Enter Dean Hopkins, who joined Toronto-based Oxford Properties last year as chief operations officer with a mandate to build “Oxford Properties 4.0”, as he puts it, as part of a wider reorganisation of Oxford's senior management. 

He is one of the most senior individuals in UK real estate to have come from a tech background, and he has been tasked by Turner to reshape Oxford, from the way it uses technology, to its organisational structure and the skills of the people who work there, which will change dramatically over the coming years.  

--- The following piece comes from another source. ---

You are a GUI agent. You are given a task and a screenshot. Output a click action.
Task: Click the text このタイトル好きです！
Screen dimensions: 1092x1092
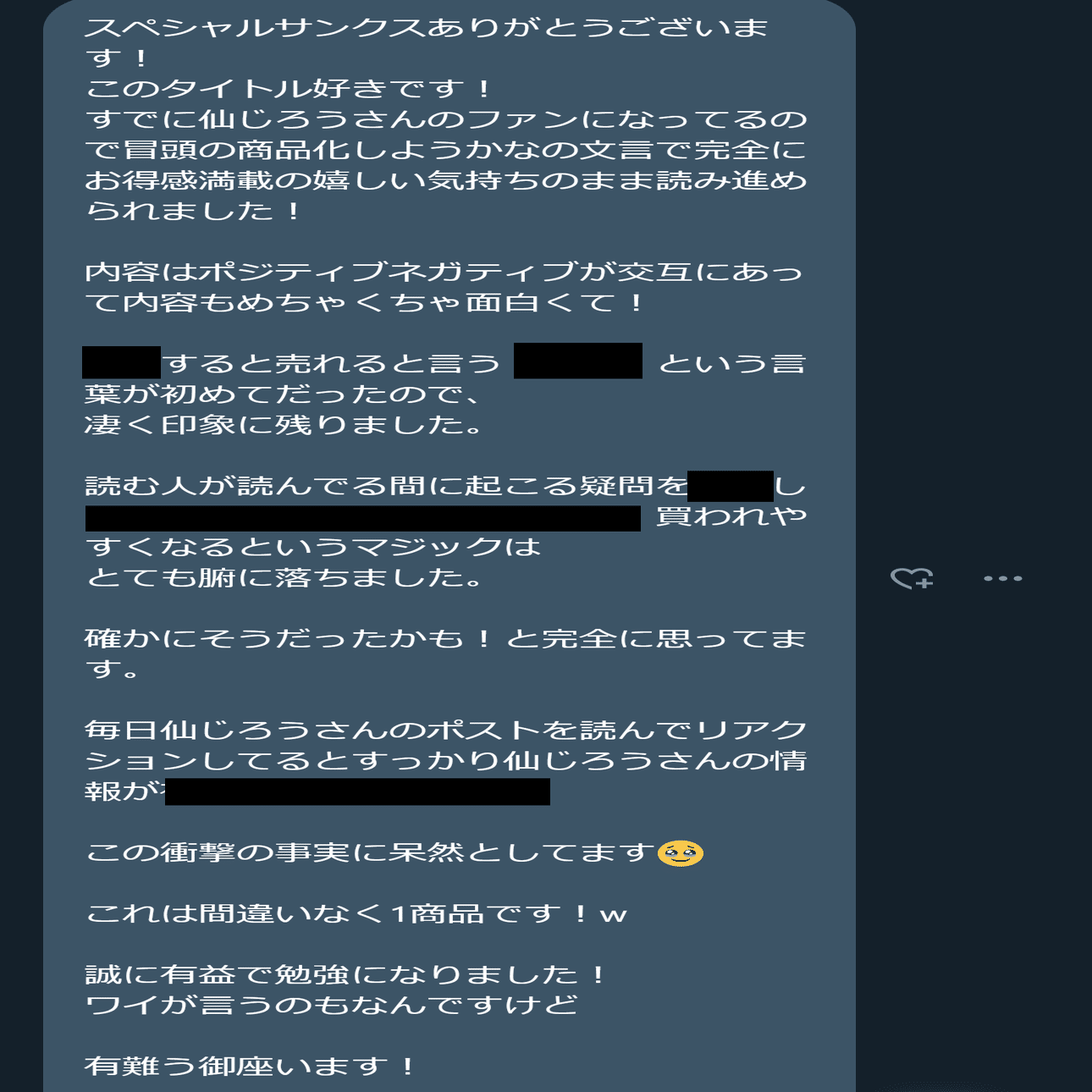pos(290,88)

“To keep our pension promise, we have to double the size of Oxford Properties in the next seven years,” Hopkins told Bisnow in an interview at Oxford’s office in the Cheesegrater office tower in London, his first interview since taking the role. “So we’ve got to do in seven years what it has taken us 60 years to do so far. To do that we need to learn to be a more sophisticated, global and tech-forward business. We need to design the real estate company of the future, Oxford Properties 4.0.”

Hopkins said in all sectors of industry, it is very rare for organisations to radically change without some sort of influence from outside their sector: The pull of legacy systems and ways of thinking is just too strong. 

“Michael Turner considered this challenge and had the sense that it would be difficult for someone within the industry,” he said. “It occurred to him that someone from the outside would be a better fit. It is often very difficult for institutions to undertake major change on their own. Very few have done it, IBM famously in the '90s, and now Microsoft. In both of those cases it took a different way of thinking.”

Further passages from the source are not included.